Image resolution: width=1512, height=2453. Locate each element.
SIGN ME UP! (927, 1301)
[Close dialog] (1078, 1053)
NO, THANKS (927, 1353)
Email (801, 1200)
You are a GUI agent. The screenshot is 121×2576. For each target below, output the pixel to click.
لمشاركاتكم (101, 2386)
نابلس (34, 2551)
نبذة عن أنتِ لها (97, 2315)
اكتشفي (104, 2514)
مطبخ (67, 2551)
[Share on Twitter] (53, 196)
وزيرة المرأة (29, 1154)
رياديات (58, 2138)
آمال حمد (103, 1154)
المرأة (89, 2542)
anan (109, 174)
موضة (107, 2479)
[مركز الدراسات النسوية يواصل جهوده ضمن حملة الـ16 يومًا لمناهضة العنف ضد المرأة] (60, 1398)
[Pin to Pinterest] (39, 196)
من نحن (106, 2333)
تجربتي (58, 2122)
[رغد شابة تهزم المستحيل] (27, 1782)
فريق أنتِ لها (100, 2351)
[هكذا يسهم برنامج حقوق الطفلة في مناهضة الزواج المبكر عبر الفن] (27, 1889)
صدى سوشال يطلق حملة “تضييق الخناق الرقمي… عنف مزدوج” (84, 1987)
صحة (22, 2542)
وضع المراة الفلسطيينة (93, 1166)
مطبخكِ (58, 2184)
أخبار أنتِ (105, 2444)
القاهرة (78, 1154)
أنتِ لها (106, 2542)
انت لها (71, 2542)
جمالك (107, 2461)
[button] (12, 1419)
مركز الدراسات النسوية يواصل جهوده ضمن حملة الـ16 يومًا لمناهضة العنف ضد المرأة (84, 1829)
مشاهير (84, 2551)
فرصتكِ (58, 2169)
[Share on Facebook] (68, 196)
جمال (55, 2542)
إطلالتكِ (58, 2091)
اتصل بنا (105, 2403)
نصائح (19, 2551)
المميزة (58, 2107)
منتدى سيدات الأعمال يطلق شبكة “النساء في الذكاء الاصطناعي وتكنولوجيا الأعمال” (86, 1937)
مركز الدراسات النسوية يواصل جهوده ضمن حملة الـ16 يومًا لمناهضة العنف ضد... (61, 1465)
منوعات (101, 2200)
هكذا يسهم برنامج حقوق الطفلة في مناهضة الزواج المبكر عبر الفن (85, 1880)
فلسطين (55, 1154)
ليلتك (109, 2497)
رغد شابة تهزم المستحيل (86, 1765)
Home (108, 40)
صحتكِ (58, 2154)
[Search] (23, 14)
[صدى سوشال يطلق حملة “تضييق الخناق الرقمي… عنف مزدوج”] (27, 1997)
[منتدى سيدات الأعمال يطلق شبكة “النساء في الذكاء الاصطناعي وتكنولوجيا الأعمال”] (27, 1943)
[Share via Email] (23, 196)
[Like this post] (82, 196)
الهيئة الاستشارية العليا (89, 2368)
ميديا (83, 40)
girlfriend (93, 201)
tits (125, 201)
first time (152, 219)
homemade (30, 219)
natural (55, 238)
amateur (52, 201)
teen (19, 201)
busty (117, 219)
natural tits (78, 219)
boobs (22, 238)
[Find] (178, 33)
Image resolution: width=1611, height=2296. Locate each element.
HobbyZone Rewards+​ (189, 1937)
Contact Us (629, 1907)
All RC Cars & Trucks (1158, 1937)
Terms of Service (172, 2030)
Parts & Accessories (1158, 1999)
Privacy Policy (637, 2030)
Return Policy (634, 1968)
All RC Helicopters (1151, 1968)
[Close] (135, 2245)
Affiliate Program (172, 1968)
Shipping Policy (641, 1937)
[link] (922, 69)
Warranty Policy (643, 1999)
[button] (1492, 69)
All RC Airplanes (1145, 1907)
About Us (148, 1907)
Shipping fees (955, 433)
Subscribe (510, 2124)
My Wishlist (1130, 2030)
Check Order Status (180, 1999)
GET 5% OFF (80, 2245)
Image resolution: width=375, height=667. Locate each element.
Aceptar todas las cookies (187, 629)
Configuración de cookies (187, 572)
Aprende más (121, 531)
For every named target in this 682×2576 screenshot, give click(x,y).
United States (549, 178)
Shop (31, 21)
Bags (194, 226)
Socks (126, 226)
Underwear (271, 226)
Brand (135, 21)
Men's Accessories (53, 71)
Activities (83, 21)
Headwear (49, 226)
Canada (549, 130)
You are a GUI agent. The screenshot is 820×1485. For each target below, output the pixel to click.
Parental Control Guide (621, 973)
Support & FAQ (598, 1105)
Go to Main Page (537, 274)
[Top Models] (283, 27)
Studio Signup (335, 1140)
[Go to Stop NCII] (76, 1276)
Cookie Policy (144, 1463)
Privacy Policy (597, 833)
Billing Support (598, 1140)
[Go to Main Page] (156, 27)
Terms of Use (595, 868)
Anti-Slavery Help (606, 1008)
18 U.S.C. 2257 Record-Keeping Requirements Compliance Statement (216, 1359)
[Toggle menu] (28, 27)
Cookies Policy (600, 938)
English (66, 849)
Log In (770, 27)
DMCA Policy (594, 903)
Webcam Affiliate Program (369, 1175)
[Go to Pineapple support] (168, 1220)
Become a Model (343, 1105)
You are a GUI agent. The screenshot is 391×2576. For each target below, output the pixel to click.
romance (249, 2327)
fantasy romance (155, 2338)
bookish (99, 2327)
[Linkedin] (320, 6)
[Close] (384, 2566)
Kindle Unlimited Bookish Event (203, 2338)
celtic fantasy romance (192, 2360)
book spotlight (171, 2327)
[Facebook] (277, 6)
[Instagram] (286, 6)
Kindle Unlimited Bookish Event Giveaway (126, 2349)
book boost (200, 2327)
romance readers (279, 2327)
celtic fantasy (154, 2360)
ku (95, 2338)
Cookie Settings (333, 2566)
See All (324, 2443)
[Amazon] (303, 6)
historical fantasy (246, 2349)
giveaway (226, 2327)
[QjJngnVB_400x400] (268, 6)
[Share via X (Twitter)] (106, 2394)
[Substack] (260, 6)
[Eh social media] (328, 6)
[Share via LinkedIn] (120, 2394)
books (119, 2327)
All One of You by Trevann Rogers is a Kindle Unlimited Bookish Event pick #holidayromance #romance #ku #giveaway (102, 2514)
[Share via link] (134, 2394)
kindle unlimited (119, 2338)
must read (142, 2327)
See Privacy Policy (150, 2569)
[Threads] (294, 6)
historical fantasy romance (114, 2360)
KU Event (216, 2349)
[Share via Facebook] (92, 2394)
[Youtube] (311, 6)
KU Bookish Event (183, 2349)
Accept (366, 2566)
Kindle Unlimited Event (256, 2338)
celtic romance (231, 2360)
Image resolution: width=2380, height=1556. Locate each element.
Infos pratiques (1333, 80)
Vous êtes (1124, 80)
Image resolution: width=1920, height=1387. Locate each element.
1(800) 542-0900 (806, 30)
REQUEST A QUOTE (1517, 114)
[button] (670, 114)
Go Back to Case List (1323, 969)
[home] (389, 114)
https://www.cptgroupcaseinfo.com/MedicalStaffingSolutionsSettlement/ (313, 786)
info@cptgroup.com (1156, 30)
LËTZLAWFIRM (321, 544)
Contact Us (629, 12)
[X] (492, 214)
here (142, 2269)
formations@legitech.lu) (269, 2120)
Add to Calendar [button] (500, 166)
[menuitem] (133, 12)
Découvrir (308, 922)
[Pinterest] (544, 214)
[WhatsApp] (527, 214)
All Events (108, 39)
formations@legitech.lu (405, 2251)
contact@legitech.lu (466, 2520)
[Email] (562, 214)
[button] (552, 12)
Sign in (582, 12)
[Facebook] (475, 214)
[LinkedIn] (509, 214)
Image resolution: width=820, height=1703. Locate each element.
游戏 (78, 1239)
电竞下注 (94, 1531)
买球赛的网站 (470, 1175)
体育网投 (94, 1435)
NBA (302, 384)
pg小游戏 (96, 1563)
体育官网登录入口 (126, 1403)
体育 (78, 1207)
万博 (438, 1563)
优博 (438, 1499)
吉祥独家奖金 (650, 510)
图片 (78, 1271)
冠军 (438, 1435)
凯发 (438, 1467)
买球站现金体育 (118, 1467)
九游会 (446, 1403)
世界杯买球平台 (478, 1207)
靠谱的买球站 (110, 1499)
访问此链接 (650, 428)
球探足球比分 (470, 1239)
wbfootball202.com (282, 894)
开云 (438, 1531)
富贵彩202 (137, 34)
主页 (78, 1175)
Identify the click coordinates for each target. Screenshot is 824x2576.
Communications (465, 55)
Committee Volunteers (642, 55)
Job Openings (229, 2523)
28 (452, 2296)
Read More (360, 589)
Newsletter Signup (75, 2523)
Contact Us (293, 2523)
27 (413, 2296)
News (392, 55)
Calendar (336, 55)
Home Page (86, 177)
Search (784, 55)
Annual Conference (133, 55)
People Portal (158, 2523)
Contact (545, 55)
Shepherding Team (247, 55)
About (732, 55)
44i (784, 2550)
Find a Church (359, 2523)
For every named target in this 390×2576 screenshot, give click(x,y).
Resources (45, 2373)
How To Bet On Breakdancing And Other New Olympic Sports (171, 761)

- **Task directions**: With "الطفلة" as the search string, filter the records and return each line that has it.

- **Expected answer**:
[هكذا يسهم برنامج حقوق الطفلة في مناهضة الزواج المبكر عبر الفن] (27, 1889)
هكذا يسهم برنامج حقوق الطفلة في مناهضة الزواج المبكر عبر الفن (85, 1880)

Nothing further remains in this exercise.